The Occupational and Safety Act was enacted to protect the safety and health of all American workers in virtually every industry and workplace in the country. Because of the breadth of that task, it can take time to understand what the law requires of healthcare employers.

We’ve prepared a list of three must-haves that every OSHA compliance manual for medical or healthcare facilities should have. While not designed to be a comprehensive list, it will give direction to help you evaluate your current OSHA program or regulatory manual for healthcare compliance.

Tackle Medical-Specific Hazards

OSHA has oversight of nearly all worksites in America. As a result, the agency has safety guidelines for almost every industry, including healthcare. These guidelines are developed based on working conditions and the hazards that employees might face in each one.

One example is the ionizing radiation standard. The standard is written for all employees who could be exposed to X-rays or other forms of ionizing radiation. But if your workplace does not have devices that produce ionizing radiation, you would not need to follow the requirements of this standard.

With that in mind, OSHA guidelines for healthcare workers should be included in almost every OSHA compliance manual for medical facilities.

  • Bloodborne Pathogen Standard – Employers are subject to OSHA’s Bloodborne Pathogens standard if they have employees whose jobs put them at reasonable risk of coming into contact with blood or other potentially infectious materials. Employers subject to this standard must develop a written exposure control plan, provide training to exposed employees, and comply with other standard requirements.
  • Ionizing Radiation Standard – This standard applies to facilities with an x-ray machine. It requires affected employers to conduct a survey of the types of radiation used in the facility, including x-rays, to designate restricted areas to limit employee exposure and to require employees working in designated areas to wear personal radiation monitors. In addition, radiation areas and equipment must be labeled and equipped with caution signs.
  • Personal Protective Equipment (PPE) – In medical settings, PPE is closely associated with the bloodborne pathogen standard as a way of limiting employee exposure.

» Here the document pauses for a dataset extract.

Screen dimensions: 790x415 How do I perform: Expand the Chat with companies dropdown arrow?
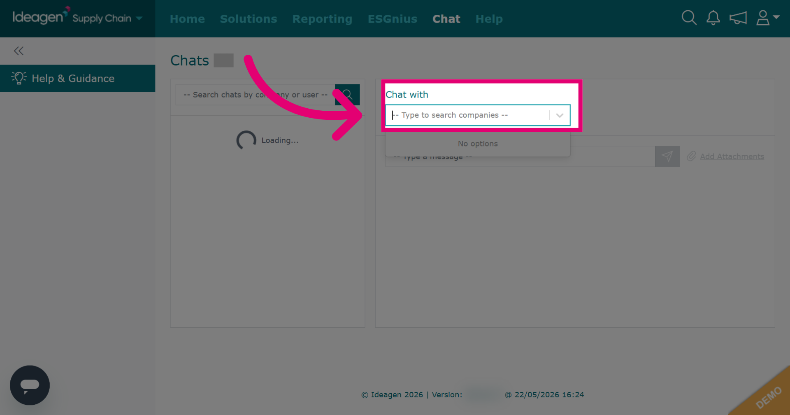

Employers must assess each operation in their workplace to determine if their employees are required to wear PPE, such as masks and gloves. Note that engineering controls and work practices are the preferred methods for protecting employees – OSHA generally considers PPE the least desirable means of controlling employee exposure.
  • Other Hazards
    • Healthcare worksites using compressed gases must also address the risk posed by these substances. OSHA nitrous oxide exposure and oxygen are two examples.
    • Many providers offer in-office laser therapy or surgery, which means the hazards posed by these devices must be addressed.
    • Latex allergies by employees and clients must also be addressed and mitigated.